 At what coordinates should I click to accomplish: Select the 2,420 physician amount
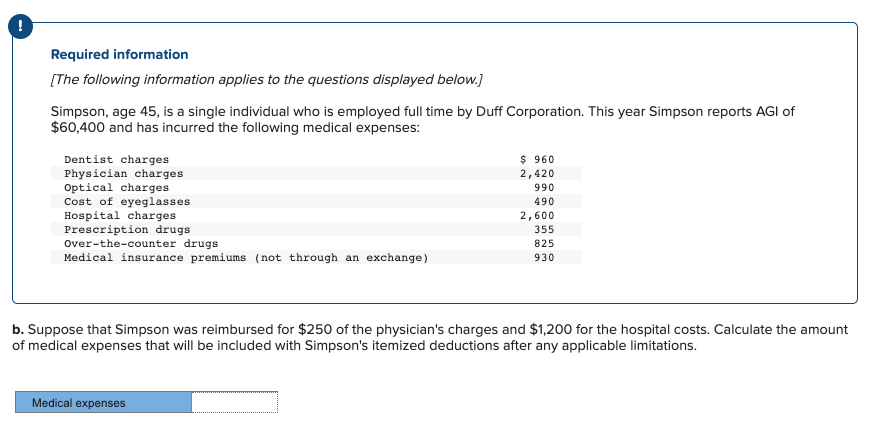pyautogui.click(x=537, y=174)
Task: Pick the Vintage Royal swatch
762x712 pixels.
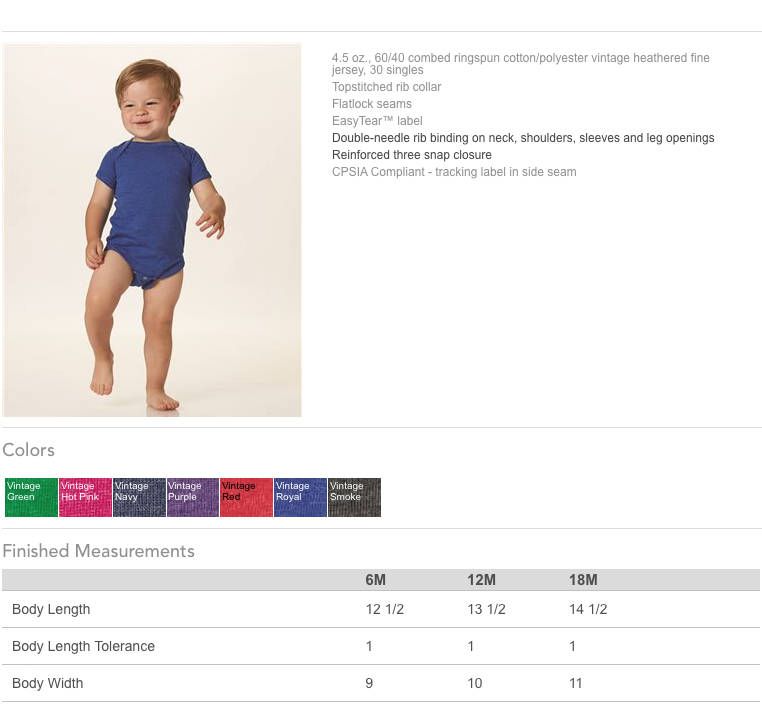Action: [300, 497]
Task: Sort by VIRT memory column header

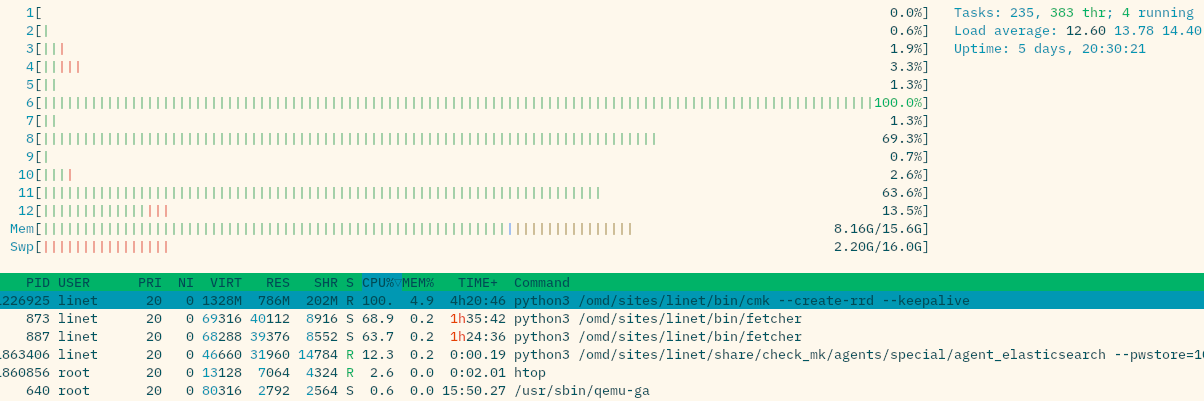Action: (x=226, y=283)
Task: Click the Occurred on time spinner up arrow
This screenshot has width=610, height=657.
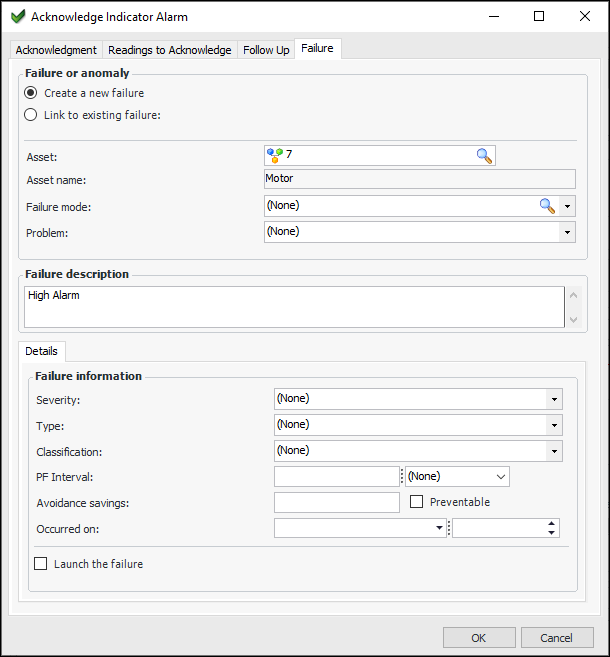Action: pos(552,523)
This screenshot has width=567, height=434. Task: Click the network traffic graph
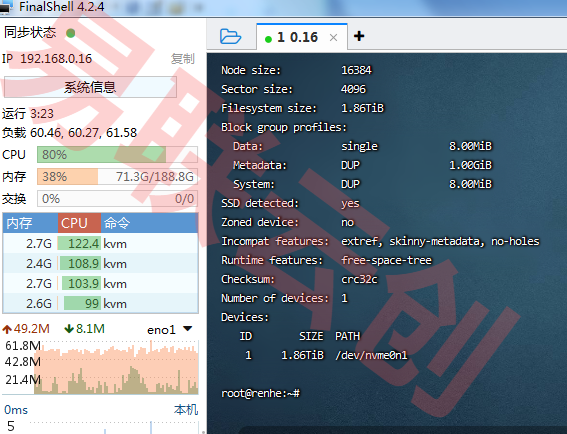click(x=116, y=367)
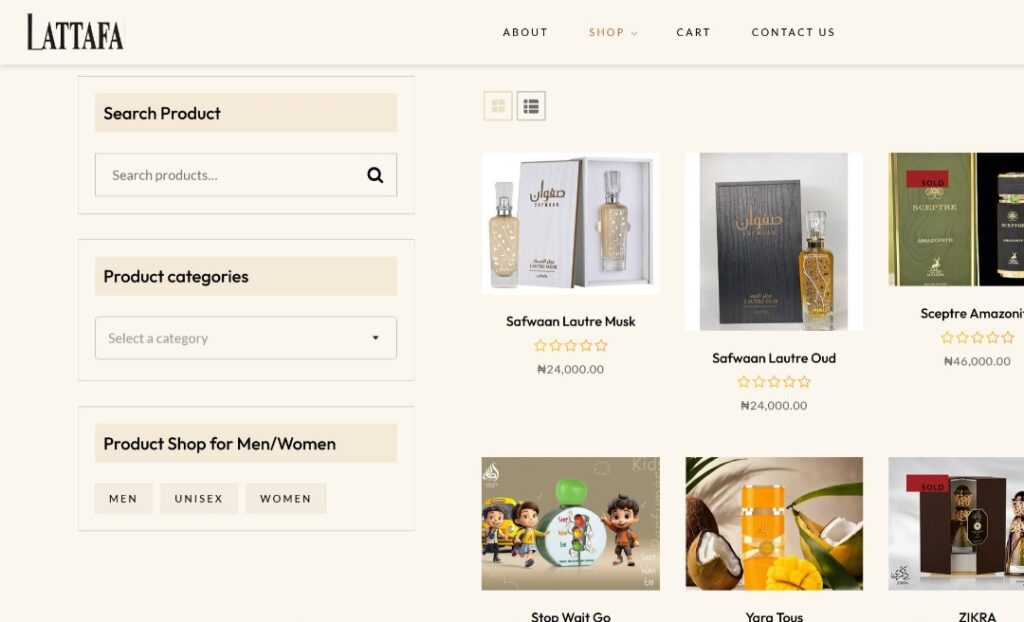The height and width of the screenshot is (622, 1024).
Task: Open Safwaan Lautre Musk product image
Action: pos(571,223)
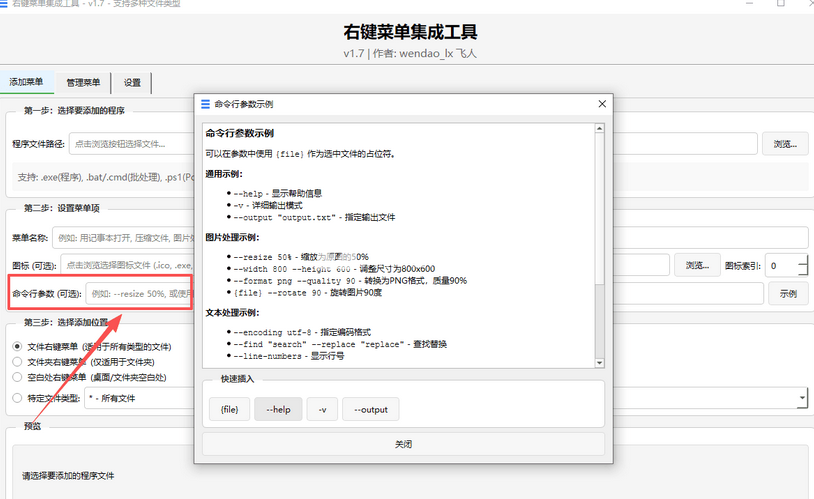Open the 设置 tab

pyautogui.click(x=132, y=82)
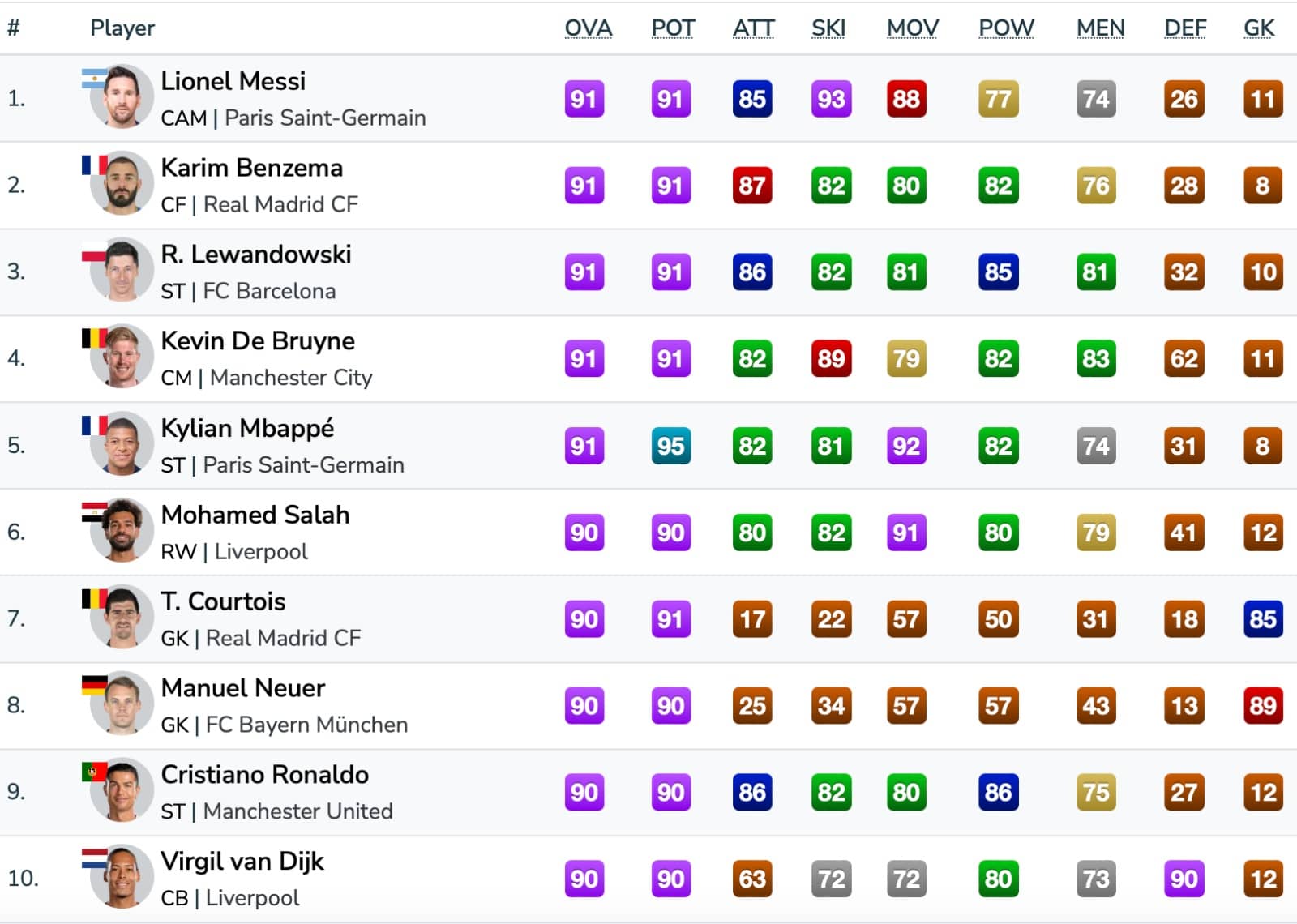Viewport: 1297px width, 924px height.
Task: Click Kylian Mbappé's player portrait
Action: pyautogui.click(x=122, y=443)
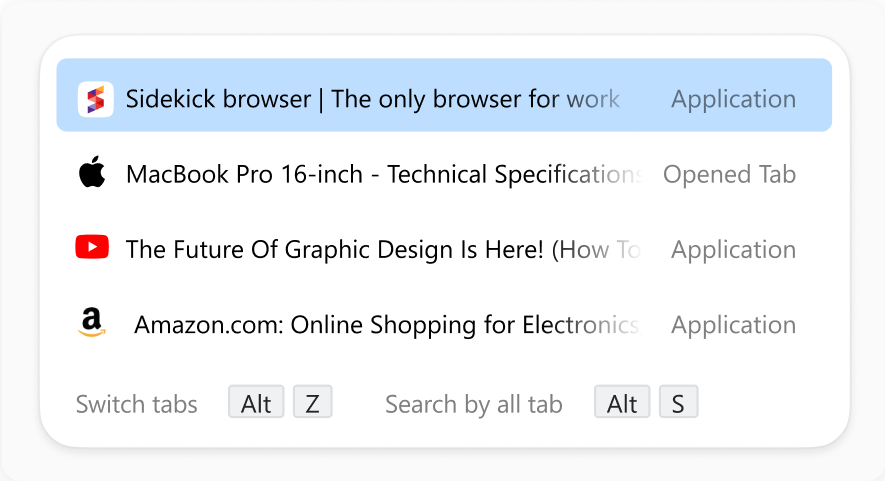The image size is (885, 481).
Task: Click the Alt key beside Search by all tab
Action: click(x=622, y=402)
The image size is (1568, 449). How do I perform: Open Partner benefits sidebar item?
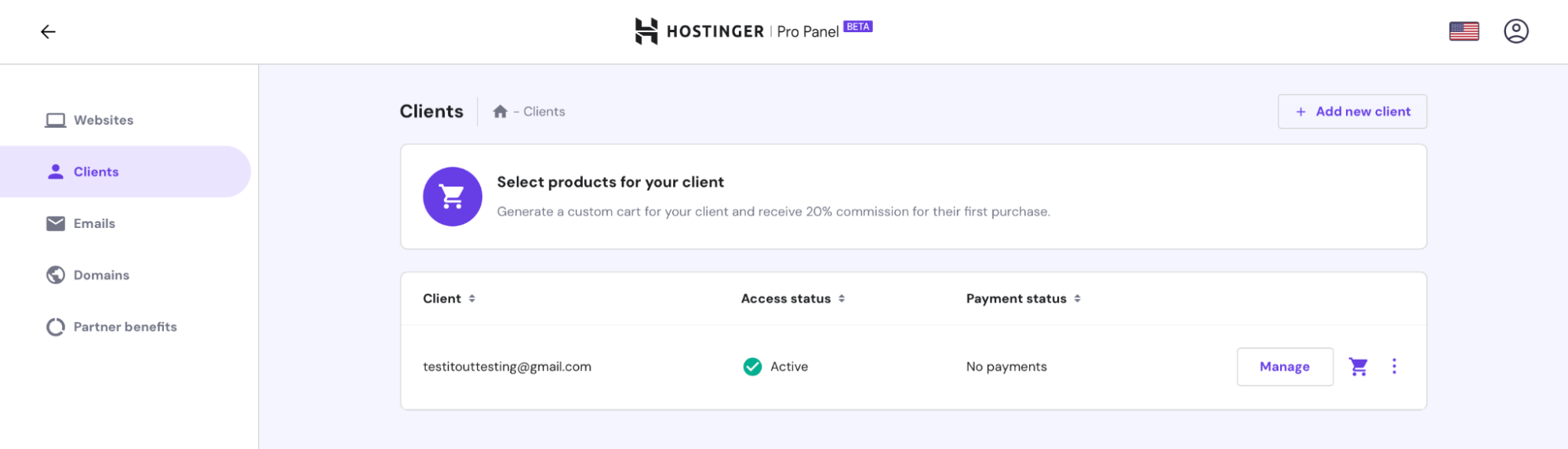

(ASSIGNED TASK): What is needed is an exact copy of the lines from the one containing "Task: Click the Occurred" through the last line of the records, with every picture left out.

(RESPONSE TO THIS TASK):
Task: Click the Occurred on time spinner up arrow
This screenshot has width=610, height=657.
Action: pos(552,523)
This screenshot has width=567, height=434. Task: Click the network traffic graph
click(x=116, y=367)
The height and width of the screenshot is (622, 1024).
Task: Open Safwaan Lautre Musk product image
Action: pos(571,223)
Open the 设置 tab

pyautogui.click(x=132, y=82)
Viewport: 1297px width, 924px height.
Task: Click Kylian Mbappé's player portrait
Action: pyautogui.click(x=122, y=443)
The image size is (885, 481).
Task: Click the Alt key beside Search by all tab
Action: click(x=622, y=402)
The image size is (1568, 449). How do I perform: Open Partner benefits sidebar item?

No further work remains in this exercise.